Plugins can request to 'listen' on certain events (such as MouseClick, MouseScroll etc.). These functions make up a total of >300 different events. Normally I would have done something like this:

extern "C" void SetEventHooks(APITable& table) { table.MouseClick = &PluginMouseClickEvent; table.MouseMove = &PluginMouseMoveEvent; } 

Whereas the SetEventHooksfunction resides within the plugin library and is called from the application, and the plugins can listen to functions of interest by pointing to their functions. This is not the method I want to use, but I want to offer some kind of abstraction instead. This is what I had in mind:

// Interface IPluginAPI supplies a 'SetEventHook` method such as void SetEventHook(HookID id, void * callback); 

In this case HookID is a strong typed enum which contains all function IDs:

enum class HookID { MouseClick, MouseMove, // ... }; 

So the plugin would use this function to listen to events:

pluginAPI->SetEventHook(ID::MouseClick, &myCallback); 

The problem with this approach is that it is not type-safe and I cannot use templates directly (since this is done at runtime as libraries). I don't want to expose 300 different functions either for each event (e.gSetHookMouseMove(void (*)(int, int)) and so on).

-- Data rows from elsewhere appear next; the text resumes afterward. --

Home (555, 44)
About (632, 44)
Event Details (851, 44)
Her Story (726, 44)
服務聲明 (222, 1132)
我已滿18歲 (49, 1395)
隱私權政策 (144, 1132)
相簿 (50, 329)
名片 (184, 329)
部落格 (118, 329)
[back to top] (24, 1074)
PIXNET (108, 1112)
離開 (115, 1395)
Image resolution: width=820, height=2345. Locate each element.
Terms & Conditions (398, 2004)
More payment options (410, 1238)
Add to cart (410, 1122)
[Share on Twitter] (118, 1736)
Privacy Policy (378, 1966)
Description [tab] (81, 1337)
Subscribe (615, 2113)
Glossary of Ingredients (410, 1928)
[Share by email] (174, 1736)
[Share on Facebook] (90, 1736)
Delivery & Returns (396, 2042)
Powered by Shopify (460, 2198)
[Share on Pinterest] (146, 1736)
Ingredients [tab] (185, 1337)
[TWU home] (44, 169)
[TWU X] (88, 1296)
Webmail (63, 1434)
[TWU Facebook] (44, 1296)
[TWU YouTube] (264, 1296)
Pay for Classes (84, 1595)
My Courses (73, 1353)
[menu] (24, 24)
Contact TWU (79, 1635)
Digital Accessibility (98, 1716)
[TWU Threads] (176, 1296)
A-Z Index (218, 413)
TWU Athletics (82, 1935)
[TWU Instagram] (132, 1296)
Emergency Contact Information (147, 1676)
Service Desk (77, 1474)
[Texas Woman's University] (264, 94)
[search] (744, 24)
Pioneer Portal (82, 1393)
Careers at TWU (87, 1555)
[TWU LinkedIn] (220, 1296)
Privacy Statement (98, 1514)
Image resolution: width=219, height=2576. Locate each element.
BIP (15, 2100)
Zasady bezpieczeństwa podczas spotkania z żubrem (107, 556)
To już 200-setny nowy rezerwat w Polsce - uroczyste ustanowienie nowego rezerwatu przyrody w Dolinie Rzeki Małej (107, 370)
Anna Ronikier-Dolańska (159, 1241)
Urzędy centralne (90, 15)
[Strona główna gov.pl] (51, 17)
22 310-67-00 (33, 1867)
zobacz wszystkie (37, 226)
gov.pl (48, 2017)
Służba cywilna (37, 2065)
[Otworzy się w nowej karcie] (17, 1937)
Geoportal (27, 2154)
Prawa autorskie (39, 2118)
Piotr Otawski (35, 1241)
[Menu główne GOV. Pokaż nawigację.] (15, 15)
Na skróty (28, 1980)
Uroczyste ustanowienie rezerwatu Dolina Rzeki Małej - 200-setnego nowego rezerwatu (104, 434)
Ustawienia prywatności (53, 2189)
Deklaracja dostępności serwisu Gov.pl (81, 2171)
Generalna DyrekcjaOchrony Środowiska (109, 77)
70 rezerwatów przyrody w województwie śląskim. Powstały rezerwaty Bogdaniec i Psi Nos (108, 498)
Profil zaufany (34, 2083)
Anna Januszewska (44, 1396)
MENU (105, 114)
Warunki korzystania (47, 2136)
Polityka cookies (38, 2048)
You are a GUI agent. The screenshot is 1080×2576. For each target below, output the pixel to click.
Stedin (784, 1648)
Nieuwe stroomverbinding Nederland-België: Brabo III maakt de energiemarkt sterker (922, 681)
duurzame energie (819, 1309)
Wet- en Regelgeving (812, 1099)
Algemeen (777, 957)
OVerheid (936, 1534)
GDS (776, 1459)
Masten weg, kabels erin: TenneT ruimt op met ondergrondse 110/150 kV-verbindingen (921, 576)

My last idea, is that the plugins have a utility template function which makes this type safe, but I'm not sure how to implement this in a simple way (and without boilerplate code):

template <typename T> SetEventHook(HookID id, T callback) { if(typeof(T) == decltype(/* function type of the ID */)) gPluginAPI->SetEventHook(id, callback); else static_assert("INVALID FUNCTION TYPE"); } 

So to put it simple; how can I enable my plugins to hook to certain events in a dynamic type-safe way without exposing a complete function table and/or >300 methods for each event?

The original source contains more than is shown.